Source
================================
King of Syria 162-150 B.C.; son of Seleucus IV. Philopator. He was sent by his father as a hostage to Rome in place of Antiochus Epiphanes, after whose death he demanded in vain of the Senate that he be acknowledged as his father's successor. Later he again demanded the throne; and, being met with a refusal, he fled with the aid of Polybius to Tripoli, where he was given a cordial reception. He soon obtained possession of Antioch, but could not win the sympathies of the Romans. On the contrary, the Roman Senate permitted the satrap Timarchus to assume the kingly title. Timarchus succeeded, with the aid of Artaxias of Armenia, in conquering the whole of Babylonia, ruling it in a cruel manner. At length he was defeated by Demetrius, whom the Babylonians on that account called "Soter" (Redeemer).

In 162 Demetrius appointed Alcimus high priest of the Jews, and, after the expulsion of the latter, endeavored to have him reinstated; but Nicanor, the general sent for this purpose, was killed in battle (161). Another of Demetrius' generals, Bacchides, succeeded in vanquishing Judas Maccabeus in 160; Jonathan, however, was able to stand his ground, and in 157 he made peace with Bacchides, although he was compelled to tolerate Syrian garrisons in Jerusalem and other places.
================================
Objectives
**1.** Please turn the paragraph of the Demetrius entry that begins "In 162 Demetrius appointed" into a short bulleted list that keeps its main facts.
**2.** Write what comes next in the Demetrius entry, picking up after its last sentence.
The material after this is separate from the Demetrius entry.

Collected material
================================
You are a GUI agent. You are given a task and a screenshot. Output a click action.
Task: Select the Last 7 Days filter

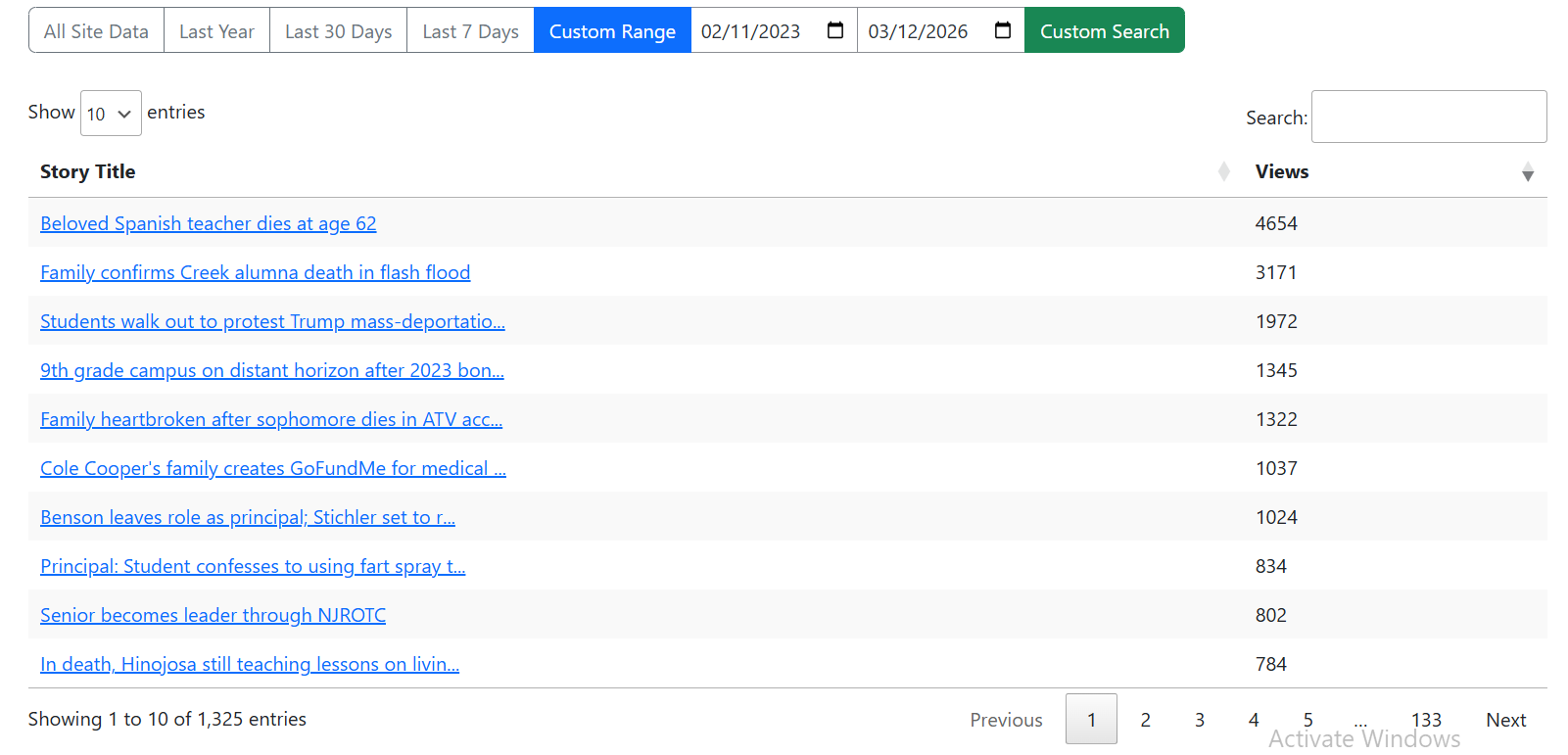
================================
Results of the exercise
**1.**
- In 162, Demetrius made Alcimus high priest of the Jews. When Alcimus was expelled, Demetrius tried to restore him.
- In 161, Nicanor, the general sent for this purpose, was killed in battle.
- In 160, Bacchides, another of Demetrius' generals, defeated Judas Maccabeus.
- Jonathan held his ground. In 157 he made peace with Bacchides but had to tolerate Syrian garrisons in Jerusalem and other places.

**2.**
Owing to his pride and severity, Demetrius was much hated by the Syrians. He was greatly addicted to drink, and Josephus reproaches him with frivolity and laziness. In 153 Alexander Balas, recognized and supported by the Senate, and aided by Attalus II. and Ptolemy Philometor, appeared with an army in Syria, and captured Ptolemais through treason. Demetrius' own men deserted him; and the Jews, too, whom Alexander Balas had won over with large presents, withdrew their allegiance. Demetrius was compelled to withdraw the troops from the Jewish localities, with the exception of Jerusalem and Beth-Zur, and to concentrate his forces against Balas. In the decisive battle Demetrius fell.

  • Polybius, iii. 5, xxxi. et seq.;
  • Appian, Syriaca, xiv. et seq.;
  • Diodorus Siculus, xxxi.;
  • Justin, xxxiv. et seq.;
  • Josephus, Ant. xii. 10, §§ 4 et seq.;
  • xiii. 2, §§ 1-4:
  • I Macc. vii. et seq.;
  • II Macc., xiv. 1;
  • Schürer, Gesch. 3d ed., i. 170 et seq.;
  • Wellhausen, I. J. G. 3d ed., pp. 260 et seq.;
  • Pauly-Wissowa, Real-Encyc. s.v.
G. H. Bl.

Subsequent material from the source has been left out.